Along with Arboria and Shriner’s, the videos go to Ann & Robert H. Lurie Children’s Hospital of Chicago, Rush Children’s Hospital in Chicago, Friendship Village Senior Citizens Homes in Schaumburg, The Auberge Senior Citizens Homes at Lake Zurich and even a Texas facility, the Encompass Health Hospice.
Representatives of the centers and hospitals have shared their appreciation for Kalarical and his efforts.
“Daniel and his talented students bring a wonderful mixture of contemporary and classical music to each of their videos,” wrote Jeannette Magdaleno, manager of lifelong learning and volunteer services at Friendship Village. “The professional quality of the videos reflect the time and care that Daniel takes putting them together. Our residents say thank you to Daniel and his students for their wonderful music and voices.”
Kalarical also has co-founded Tutor4Service with his friend and classmate Aiman Naqvi to provide free tutoring to students in kindergarten through 12th grade during the pandemic.
Using about 30 tutors – mostly fellow classmates and high school upperclassmen from the northwest suburbs – the organization has enrolled about 40 students.
Kalarical and Naqvi saw the need for Tutor4Service when they heard about parents struggling to manage their children’s virtual learning while also juggling full-time jobs.
“I really like making a positive impact and a difference in people’s lives, and I noticed there was a need for some extra educational resources, especially because of the pandemic,” said Kalarical, who plans to major in a science, such as psychology or cognitive sciences, in college, while also pursuing his passion for music.

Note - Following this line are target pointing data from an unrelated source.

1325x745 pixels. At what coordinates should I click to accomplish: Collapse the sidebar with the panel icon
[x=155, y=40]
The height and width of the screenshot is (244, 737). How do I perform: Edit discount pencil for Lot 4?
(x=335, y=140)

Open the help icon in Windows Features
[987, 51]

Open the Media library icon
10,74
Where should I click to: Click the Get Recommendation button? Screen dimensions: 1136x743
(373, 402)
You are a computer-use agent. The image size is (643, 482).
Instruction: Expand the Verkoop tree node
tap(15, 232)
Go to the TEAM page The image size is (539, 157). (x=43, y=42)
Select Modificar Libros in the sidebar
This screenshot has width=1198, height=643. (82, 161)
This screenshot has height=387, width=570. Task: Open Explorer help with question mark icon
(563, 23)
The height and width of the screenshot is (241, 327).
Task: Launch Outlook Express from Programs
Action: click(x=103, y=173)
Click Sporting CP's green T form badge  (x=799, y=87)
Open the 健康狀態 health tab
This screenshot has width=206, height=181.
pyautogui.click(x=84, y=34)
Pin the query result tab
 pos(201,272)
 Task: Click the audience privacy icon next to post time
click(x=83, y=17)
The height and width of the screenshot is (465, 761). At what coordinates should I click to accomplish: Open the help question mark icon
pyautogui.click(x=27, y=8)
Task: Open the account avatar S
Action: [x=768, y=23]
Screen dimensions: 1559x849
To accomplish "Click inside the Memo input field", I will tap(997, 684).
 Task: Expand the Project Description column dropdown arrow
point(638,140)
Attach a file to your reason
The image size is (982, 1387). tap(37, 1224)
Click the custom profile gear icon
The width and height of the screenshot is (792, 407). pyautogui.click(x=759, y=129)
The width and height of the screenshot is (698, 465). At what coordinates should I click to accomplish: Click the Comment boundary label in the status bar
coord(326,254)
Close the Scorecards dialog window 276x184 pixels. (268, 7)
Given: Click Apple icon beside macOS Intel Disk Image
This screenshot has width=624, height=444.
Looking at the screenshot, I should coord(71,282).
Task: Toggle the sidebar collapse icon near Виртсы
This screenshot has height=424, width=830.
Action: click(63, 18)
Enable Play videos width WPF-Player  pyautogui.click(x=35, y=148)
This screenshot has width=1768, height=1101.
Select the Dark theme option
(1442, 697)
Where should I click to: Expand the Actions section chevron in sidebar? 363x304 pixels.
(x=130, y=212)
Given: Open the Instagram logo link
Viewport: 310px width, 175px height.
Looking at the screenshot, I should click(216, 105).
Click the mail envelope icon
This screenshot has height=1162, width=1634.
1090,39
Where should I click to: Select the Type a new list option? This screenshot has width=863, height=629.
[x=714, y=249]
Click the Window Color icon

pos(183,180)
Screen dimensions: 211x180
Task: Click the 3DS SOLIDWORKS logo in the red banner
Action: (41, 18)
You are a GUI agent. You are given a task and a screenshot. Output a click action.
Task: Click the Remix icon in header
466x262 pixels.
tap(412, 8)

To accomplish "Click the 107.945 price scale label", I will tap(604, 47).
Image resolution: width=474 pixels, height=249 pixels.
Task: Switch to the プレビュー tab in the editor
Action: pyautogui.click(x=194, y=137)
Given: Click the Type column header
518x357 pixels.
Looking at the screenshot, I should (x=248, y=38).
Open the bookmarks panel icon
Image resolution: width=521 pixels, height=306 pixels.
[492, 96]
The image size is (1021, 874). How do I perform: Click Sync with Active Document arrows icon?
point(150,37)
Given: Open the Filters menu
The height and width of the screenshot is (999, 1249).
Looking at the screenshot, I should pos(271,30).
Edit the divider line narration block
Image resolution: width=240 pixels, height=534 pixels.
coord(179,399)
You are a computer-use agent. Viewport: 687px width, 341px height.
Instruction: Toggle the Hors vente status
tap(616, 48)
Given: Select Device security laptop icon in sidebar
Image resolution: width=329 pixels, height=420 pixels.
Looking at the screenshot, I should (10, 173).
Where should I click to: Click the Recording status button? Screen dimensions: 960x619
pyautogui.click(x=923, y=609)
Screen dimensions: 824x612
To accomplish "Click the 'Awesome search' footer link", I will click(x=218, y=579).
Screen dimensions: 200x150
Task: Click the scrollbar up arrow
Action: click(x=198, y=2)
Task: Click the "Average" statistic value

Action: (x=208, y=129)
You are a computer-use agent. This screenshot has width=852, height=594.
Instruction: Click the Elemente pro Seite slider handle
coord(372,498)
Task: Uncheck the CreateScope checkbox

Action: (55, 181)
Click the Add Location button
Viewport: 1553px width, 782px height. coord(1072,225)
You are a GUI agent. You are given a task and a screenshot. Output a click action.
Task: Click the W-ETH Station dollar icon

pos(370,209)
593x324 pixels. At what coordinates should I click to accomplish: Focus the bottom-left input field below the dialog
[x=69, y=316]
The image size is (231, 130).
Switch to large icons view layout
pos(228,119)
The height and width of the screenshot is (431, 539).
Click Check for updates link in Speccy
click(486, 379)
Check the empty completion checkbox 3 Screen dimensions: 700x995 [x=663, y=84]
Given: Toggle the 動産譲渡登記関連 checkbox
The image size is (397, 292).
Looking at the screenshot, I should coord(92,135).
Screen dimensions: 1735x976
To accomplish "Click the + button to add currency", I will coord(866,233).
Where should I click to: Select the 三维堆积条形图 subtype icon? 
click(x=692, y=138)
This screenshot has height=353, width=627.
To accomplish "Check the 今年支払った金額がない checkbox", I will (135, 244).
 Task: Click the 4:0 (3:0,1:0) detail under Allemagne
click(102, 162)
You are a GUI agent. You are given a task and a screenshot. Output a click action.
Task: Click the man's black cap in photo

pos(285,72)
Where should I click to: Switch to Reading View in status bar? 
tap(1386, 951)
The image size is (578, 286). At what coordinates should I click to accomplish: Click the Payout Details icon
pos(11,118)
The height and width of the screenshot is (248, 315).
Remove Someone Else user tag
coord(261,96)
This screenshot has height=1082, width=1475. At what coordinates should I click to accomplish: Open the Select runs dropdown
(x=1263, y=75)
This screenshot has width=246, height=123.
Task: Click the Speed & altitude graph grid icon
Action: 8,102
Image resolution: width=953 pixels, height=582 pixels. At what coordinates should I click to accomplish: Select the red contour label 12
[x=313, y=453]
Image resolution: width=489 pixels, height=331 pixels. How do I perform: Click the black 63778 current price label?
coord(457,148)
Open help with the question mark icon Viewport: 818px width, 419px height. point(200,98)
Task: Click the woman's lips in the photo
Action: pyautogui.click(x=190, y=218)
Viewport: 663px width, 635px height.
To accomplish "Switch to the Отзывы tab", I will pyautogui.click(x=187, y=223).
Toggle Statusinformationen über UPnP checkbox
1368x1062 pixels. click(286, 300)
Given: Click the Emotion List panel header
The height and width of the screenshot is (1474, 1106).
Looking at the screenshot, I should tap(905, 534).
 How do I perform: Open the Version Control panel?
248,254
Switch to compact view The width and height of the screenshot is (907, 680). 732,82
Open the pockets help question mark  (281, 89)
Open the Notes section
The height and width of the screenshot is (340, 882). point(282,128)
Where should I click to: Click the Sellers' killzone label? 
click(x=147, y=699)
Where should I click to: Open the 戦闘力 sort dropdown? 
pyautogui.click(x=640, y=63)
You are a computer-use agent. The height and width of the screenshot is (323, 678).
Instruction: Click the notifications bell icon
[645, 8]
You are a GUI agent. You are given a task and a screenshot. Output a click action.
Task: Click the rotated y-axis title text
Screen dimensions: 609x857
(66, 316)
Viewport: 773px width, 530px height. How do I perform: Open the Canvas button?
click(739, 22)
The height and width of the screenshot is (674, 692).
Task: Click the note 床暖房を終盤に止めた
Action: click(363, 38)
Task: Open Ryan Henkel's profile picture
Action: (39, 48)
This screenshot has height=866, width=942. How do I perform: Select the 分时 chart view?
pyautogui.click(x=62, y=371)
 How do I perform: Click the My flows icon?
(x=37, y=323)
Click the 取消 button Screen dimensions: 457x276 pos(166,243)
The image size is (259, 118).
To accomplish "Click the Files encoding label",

While both Kalarical and Naqvi manage the tutoring service, Kalarical handles the virtual concerts on his own. Information for those who’d like to volunteer or use either the tutoring service or the virtual concerts can be found at www.tutor4service.org.
The efforts definitely have kept Kalarical busy, and his family couldn’t be prouder.
“It’s just been a rewarding experience,” said Kalarical’s mother, Rachel. ”We can look at all the people who’ve been impacted and know he’s brought joy to them.”
That sentiment can be found in the many thank-you notes sent by representatives of the senior facilities and children’s hospitals where Kalarical has performed.
“Today, more than ever, we need to focus on the silver linings out there,” wrote Chris Wilkinson of Lurie’s. “Amidst all the chaos there is the clarity of heart and soul … on display in full color in your collection of musical performances. It means a lot to us.”
“Our residents enjoy all the music,” wrote Linda Falson, volunteer services manager at Arboria. “They think you are very talented. Thank you so much for thinking of all [of us] here at Arboria and we look forward to more.”